- _Task to complete_: The answer should consist of every line of the material, repeated verbatim.

※

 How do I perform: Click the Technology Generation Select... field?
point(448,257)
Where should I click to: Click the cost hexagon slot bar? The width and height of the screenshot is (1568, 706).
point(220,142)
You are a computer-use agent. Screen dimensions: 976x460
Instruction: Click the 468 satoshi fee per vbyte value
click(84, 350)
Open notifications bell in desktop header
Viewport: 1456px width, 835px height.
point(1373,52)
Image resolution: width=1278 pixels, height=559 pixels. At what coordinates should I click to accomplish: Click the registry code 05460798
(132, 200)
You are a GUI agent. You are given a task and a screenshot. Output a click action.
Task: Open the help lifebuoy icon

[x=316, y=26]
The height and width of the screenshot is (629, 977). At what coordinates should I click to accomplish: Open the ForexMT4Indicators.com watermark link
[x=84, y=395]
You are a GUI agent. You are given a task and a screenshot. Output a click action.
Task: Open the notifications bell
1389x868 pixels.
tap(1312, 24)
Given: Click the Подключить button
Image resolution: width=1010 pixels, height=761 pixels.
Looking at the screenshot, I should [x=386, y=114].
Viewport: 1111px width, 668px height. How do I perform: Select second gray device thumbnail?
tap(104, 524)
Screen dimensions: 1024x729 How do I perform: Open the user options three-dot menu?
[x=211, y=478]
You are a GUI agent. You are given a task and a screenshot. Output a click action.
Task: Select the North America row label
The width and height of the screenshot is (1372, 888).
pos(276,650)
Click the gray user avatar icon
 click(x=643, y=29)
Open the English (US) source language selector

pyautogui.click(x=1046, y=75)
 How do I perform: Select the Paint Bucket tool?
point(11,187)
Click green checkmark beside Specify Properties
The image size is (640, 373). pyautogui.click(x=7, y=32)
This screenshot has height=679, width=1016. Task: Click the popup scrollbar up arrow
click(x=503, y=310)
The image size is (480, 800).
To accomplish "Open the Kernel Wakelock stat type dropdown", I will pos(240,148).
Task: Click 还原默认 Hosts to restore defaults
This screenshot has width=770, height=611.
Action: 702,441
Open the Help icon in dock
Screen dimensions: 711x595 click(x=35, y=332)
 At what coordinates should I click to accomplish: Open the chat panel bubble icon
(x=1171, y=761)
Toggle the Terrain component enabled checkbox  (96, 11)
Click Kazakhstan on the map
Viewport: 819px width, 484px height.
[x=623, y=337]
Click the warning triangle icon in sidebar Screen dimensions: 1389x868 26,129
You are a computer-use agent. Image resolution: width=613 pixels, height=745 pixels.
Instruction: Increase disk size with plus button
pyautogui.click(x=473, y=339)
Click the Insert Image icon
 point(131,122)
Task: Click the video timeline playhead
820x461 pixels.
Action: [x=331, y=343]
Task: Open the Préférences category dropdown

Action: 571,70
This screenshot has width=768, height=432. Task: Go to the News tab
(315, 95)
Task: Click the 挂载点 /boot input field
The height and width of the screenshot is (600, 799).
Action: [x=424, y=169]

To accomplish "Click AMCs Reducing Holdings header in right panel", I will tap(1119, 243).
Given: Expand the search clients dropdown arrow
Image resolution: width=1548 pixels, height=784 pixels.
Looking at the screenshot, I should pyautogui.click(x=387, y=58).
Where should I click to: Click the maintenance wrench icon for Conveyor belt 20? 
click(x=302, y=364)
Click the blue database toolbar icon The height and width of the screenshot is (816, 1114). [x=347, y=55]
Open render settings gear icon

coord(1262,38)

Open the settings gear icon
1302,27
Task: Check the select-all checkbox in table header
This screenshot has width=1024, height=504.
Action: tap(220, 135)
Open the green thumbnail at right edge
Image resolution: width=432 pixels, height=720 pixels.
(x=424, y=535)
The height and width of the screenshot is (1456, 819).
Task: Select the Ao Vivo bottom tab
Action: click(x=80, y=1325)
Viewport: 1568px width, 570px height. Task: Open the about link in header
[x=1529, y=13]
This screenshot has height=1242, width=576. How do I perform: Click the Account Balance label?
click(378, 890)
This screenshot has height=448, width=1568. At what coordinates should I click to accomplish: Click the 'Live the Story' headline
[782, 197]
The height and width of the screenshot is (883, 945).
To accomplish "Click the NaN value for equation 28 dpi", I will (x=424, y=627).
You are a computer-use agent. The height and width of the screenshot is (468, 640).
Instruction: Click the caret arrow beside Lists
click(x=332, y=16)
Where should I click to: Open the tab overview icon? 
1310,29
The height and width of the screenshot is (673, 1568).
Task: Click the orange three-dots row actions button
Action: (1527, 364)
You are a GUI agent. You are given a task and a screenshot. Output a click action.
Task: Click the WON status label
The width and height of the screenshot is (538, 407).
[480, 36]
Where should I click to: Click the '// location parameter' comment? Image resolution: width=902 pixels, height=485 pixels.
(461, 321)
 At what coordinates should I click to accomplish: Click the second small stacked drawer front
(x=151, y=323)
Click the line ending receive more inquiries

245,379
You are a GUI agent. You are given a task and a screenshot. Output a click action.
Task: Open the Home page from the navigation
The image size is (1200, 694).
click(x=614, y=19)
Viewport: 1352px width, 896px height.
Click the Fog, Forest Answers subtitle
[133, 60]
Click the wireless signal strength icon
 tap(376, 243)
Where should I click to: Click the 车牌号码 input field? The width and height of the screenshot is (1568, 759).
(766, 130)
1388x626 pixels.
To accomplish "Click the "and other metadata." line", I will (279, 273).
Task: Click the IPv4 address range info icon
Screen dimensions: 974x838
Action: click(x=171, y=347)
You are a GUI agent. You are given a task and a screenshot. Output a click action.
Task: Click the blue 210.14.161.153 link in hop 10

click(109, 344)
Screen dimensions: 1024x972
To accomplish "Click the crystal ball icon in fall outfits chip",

※

- _Written reply_:
 How do I perform: Click the Technology Generation Select... field?
point(448,257)
Where should I click to: Click the cost hexagon slot bar? The width and height of the screenshot is (1568, 706).
point(220,142)
You are a computer-use agent. Screen dimensions: 976x460
Instruction: Click the 468 satoshi fee per vbyte value
click(84, 350)
Open notifications bell in desktop header
Viewport: 1456px width, 835px height.
point(1373,52)
Image resolution: width=1278 pixels, height=559 pixels. At what coordinates should I click to accomplish: Click the registry code 05460798
(132, 200)
You are a GUI agent. You are given a task and a screenshot. Output a click action.
Task: Open the help lifebuoy icon

[x=316, y=26]
The height and width of the screenshot is (629, 977). At what coordinates should I click to accomplish: Open the ForexMT4Indicators.com watermark link
[x=84, y=395]
You are a GUI agent. You are given a task and a screenshot. Output a click action.
Task: Open the notifications bell
1389x868 pixels.
tap(1312, 24)
Given: Click the Подключить button
Image resolution: width=1010 pixels, height=761 pixels.
Looking at the screenshot, I should [x=386, y=114].
Viewport: 1111px width, 668px height. How do I perform: Select second gray device thumbnail?
tap(104, 524)
Screen dimensions: 1024x729 How do I perform: Open the user options three-dot menu?
[x=211, y=478]
You are a GUI agent. You are given a task and a screenshot. Output a click action.
Task: Select the North America row label
The width and height of the screenshot is (1372, 888).
pos(276,650)
Click the gray user avatar icon
 click(x=643, y=29)
Open the English (US) source language selector

pyautogui.click(x=1046, y=75)
 How do I perform: Select the Paint Bucket tool?
point(11,187)
Click green checkmark beside Specify Properties
The image size is (640, 373). pyautogui.click(x=7, y=32)
This screenshot has height=679, width=1016. Task: Click the popup scrollbar up arrow
click(x=503, y=310)
The image size is (480, 800).
To accomplish "Open the Kernel Wakelock stat type dropdown", I will pos(240,148).
Task: Click 还原默认 Hosts to restore defaults
This screenshot has width=770, height=611.
Action: 702,441
Open the Help icon in dock
Screen dimensions: 711x595 click(x=35, y=332)
 At what coordinates should I click to accomplish: Open the chat panel bubble icon
(x=1171, y=761)
Toggle the Terrain component enabled checkbox  (96, 11)
Click Kazakhstan on the map
Viewport: 819px width, 484px height.
[x=623, y=337]
Click the warning triangle icon in sidebar Screen dimensions: 1389x868 26,129
You are a computer-use agent. Image resolution: width=613 pixels, height=745 pixels.
Instruction: Increase disk size with plus button
pyautogui.click(x=473, y=339)
Click the Insert Image icon
 point(131,122)
Task: Click the video timeline playhead
820x461 pixels.
Action: [x=331, y=343]
Task: Open the Préférences category dropdown

Action: 571,70
This screenshot has width=768, height=432. Task: Go to the News tab
(315, 95)
Task: Click the 挂载点 /boot input field
The height and width of the screenshot is (600, 799).
Action: [x=424, y=169]

To accomplish "Click AMCs Reducing Holdings header in right panel", I will tap(1119, 243).
Given: Expand the search clients dropdown arrow
Image resolution: width=1548 pixels, height=784 pixels.
Looking at the screenshot, I should pyautogui.click(x=387, y=58).
Where should I click to: Click the maintenance wrench icon for Conveyor belt 20? 
click(x=302, y=364)
Click the blue database toolbar icon The height and width of the screenshot is (816, 1114). [x=347, y=55]
Open render settings gear icon

coord(1262,38)

Open the settings gear icon
1302,27
Task: Check the select-all checkbox in table header
This screenshot has width=1024, height=504.
Action: tap(220, 135)
Open the green thumbnail at right edge
Image resolution: width=432 pixels, height=720 pixels.
(x=424, y=535)
The height and width of the screenshot is (1456, 819).
Task: Select the Ao Vivo bottom tab
Action: click(x=80, y=1325)
Viewport: 1568px width, 570px height. Task: Open the about link in header
[x=1529, y=13]
This screenshot has height=1242, width=576. How do I perform: Click the Account Balance label?
click(378, 890)
This screenshot has height=448, width=1568. At what coordinates should I click to accomplish: Click the 'Live the Story' headline
[782, 197]
The height and width of the screenshot is (883, 945).
To accomplish "Click the NaN value for equation 28 dpi", I will (x=424, y=627).
You are a computer-use agent. The height and width of the screenshot is (468, 640).
Instruction: Click the caret arrow beside Lists
click(x=332, y=16)
Where should I click to: Open the tab overview icon? 
1310,29
The height and width of the screenshot is (673, 1568).
Task: Click the orange three-dots row actions button
Action: (1527, 364)
You are a GUI agent. You are given a task and a screenshot. Output a click action.
Task: Click the WON status label
The width and height of the screenshot is (538, 407).
[480, 36]
Where should I click to: Click the '// location parameter' comment? Image resolution: width=902 pixels, height=485 pixels.
(461, 321)
 At what coordinates should I click to accomplish: Click the second small stacked drawer front
(x=151, y=323)
Click the line ending receive more inquiries

245,379
You are a GUI agent. You are given a task and a screenshot. Output a click action.
Task: Open the Home page from the navigation
The image size is (1200, 694).
click(x=614, y=19)
Viewport: 1352px width, 896px height.
Click the Fog, Forest Answers subtitle
[133, 60]
Click the wireless signal strength icon
 tap(376, 243)
Where should I click to: Click the 车牌号码 input field? The width and height of the screenshot is (1568, 759).
(766, 130)
1388x626 pixels.
To accomplish "Click the "and other metadata." line", I will (279, 273).
Task: Click the IPv4 address range info icon
Screen dimensions: 974x838
Action: click(x=171, y=347)
You are a GUI agent. You are given a task and a screenshot. Output a click action.
Task: Click the blue 210.14.161.153 link in hop 10

click(109, 344)
Screen dimensions: 1024x972
To accomplish "Click the crystal ball icon in fall outfits chip",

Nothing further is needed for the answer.